Mentre la Camera discute il disegno di legge sul consenso informato in ambito scolastico, l’educazione sessuale torna prepotentemente al centro del dibattito pubblico. Secondo i nuovi dati dell’Osservatorio “Giovani e sessualità” di Durex, realizzato con Skuola.net su un campione di 15mila ragazzi tra gli 11 e i 24 anni, il 90% dei giovani chiede l’introduzione di programmi di educazione sessuale nelle scuole.
Il desiderio principale è affrontare in modo serio e aperto temi come la prevenzione delle infezioni sessualmente trasmesse (54%), il consenso nelle relazioni (48%) e l’importanza della protezione. Ma soprattutto, lo si vuole fare con figure competenti, non improvvisate: il 72,2% degli intervistati indica medici, psicologi e sessuologi come i professionisti più adatti a trattare questi argomenti.

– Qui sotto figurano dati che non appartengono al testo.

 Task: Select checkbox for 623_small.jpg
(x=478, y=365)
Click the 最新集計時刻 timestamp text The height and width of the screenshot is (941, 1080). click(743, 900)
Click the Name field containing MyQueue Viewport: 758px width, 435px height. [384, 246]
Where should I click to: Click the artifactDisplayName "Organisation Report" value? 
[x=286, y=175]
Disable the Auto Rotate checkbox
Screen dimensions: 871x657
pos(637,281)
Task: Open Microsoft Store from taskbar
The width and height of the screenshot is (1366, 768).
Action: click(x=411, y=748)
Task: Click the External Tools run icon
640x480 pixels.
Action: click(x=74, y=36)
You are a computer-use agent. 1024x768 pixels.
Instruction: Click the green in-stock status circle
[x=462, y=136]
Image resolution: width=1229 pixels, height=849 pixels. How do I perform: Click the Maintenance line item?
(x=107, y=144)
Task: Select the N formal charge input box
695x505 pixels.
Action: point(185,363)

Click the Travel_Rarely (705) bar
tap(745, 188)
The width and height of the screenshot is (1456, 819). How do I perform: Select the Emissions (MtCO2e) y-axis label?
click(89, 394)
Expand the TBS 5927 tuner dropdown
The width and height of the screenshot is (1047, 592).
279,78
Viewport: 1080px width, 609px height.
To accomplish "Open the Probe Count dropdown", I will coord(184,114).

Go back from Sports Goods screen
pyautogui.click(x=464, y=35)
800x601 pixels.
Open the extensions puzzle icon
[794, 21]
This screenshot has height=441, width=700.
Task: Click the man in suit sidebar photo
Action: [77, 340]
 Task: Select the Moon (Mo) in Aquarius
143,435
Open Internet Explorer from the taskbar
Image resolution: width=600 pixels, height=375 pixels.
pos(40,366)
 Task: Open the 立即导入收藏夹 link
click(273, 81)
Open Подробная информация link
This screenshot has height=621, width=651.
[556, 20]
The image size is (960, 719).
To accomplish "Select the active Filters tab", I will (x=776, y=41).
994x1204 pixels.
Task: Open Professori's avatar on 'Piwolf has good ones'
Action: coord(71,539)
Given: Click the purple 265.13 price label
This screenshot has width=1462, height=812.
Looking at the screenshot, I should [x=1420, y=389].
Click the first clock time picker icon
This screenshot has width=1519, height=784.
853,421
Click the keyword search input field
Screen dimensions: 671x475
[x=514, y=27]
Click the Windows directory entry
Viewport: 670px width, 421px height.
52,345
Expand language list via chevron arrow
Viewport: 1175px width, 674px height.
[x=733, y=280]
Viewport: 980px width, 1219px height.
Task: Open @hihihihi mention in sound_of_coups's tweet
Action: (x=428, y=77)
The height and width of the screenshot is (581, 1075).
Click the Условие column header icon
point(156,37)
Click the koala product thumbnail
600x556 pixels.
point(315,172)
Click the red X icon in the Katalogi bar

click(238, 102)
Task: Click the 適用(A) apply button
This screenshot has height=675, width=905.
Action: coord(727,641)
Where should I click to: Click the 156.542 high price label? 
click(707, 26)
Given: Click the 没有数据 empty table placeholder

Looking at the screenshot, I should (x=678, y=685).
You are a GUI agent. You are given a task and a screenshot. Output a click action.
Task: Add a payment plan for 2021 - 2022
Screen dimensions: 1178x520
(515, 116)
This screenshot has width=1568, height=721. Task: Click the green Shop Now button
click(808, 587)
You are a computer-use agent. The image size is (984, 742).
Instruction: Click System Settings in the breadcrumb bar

Educazione sessuale, anche i genitori dicono sì
Non sono solo i giovani a chiedere un cambiamento. Dalla stessa indagine emerge che quasi 8 genitori su 10 (78,6%) sostengono l’introduzione di percorsi di educazione sessuale e affettiva nelle scuole. Per molti di loro – il 45,3% – questi programmi dovrebbero iniziare già alle scuole medie, quando ragazzi e ragazze cominciano ad affrontare le prime esperienze relazionali.
Le paure dei genitori sono concrete: quasi il 29% teme che i propri figli possano trovarsi coinvolti in relazioni tossiche, mentre uno su cinque è preoccupato per il rischio di violenze sessuali.
Prime esperienze sempre più precoci
In Italia, quasi un quarto dei giovani (23,6%) dichiara di aver avuto il primo rapporto sessuale tra gli 11 e i 14 anni. Un dato che, sottolineano gli esperti, non può essere ignorato. Ancora più preoccupante è la mancanza di dialogo: nel giro di un anno, la percentuale di ragazzi che non parlano di sessualità in famiglia è salita dal 37% del 2024 al 49% nel 2025.
Dietro questo silenzio ci sono spesso imbarazzo (46,8%) o veri e propri tabù (14,5%), che lasciano i giovani senza punti di riferimento affidabili.
Internet come “insegnante di educazione sessuale” improvvisato
Quando scuola e famiglia tacciono, i ragazzi cercano risposte altrove: più della metà (53,2%) si affida a Internet per informarsi su sessualità e contraccezione. Ma online trovano spesso contenuti parziali, fuorvianti o pericolosi, e il rischio di accedere a pornografia o a messaggi distorti è altissimo.
A ciò si aggiunge il fenomeno del sexting: quasi 1 giovane su 2 (47,2%) dichiara di inviare o ricevere contenuti espliciti, con il 30% dei casi che riguarda ragazzi tra gli 11 e i 13 anni. E il problema del consenso è sempre più urgente: il 46% dice di aver ricevuto foto o video non richiesti, una percentuale che sale al 50% tra le ragazze.
Il nodo del consenso e le relazioni tossiche
Secondo l’indagine, 1 giovane su 5 pensa che si possa rifiutare un rapporto sessuale solo “occasionalmente”, segno di una comprensione ancora parziale del concetto di consenso. Allo stesso modo, per il 40%, gelosia e possessività sono viste solo come “possibili” segnali di una relazione sbagliata, non come campanelli d’allarme certi.
Sono dati che mostrano quanto serva un percorso educativo strutturato, in grado di formare una consapevolezza affettiva e sessuale sana, fondata sul rispetto reciproco.
Gli esperti: “Non lasciamoli soli”
Per Filippo Nimbi, psicologo e sessuologo clinico, segretario generale della European Federation of Sexology, l’urgenza è evidente:
“Il primo approccio alla sessualità avviene sempre più precocemente e, in assenza di un supporto qualificato, aumenta il rischio di comportamenti dannosi, infezioni e gravidanze indesiderate”.
L’esperto invita a un cambio di prospettiva culturale:
“Non possiamo lasciare i giovani da soli, né fingere che il problema non esista. L’Italia è tra i pochi Paesi europei senza un percorso strutturato di educazione sessuale. È tempo di offrire ai ragazzi strumenti scientifici, inclusivi e guidati da professionisti”.
Un tema che riguarda tutti
Il messaggio che arriva da questa indagine è chiaro: i giovani non vogliono essere lasciati senza guida. Non chiedono soltanto nozioni, ma un dialogo onesto, libero da pregiudizi e radicato nel rispetto. Un’educazione che aiuti a comprendere, non a giudicare — e che, forse, potrebbe essere il primo passo verso una società più consapevole e meno fragile di fronte ai temi dell’affettività e del corpo.